───── DATA FOR PROCESSING ─────

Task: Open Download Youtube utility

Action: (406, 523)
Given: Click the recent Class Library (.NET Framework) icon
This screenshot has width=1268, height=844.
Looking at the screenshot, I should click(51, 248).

─────

* _TASK BRIEF_
Please repeat each line from the one with "Given: Click the" through the last line of the data above, and add nothing.

* _ANSWER FOR THE TASK_
Given: Click the recent Class Library (.NET Framework) icon
This screenshot has width=1268, height=844.
Looking at the screenshot, I should click(51, 248).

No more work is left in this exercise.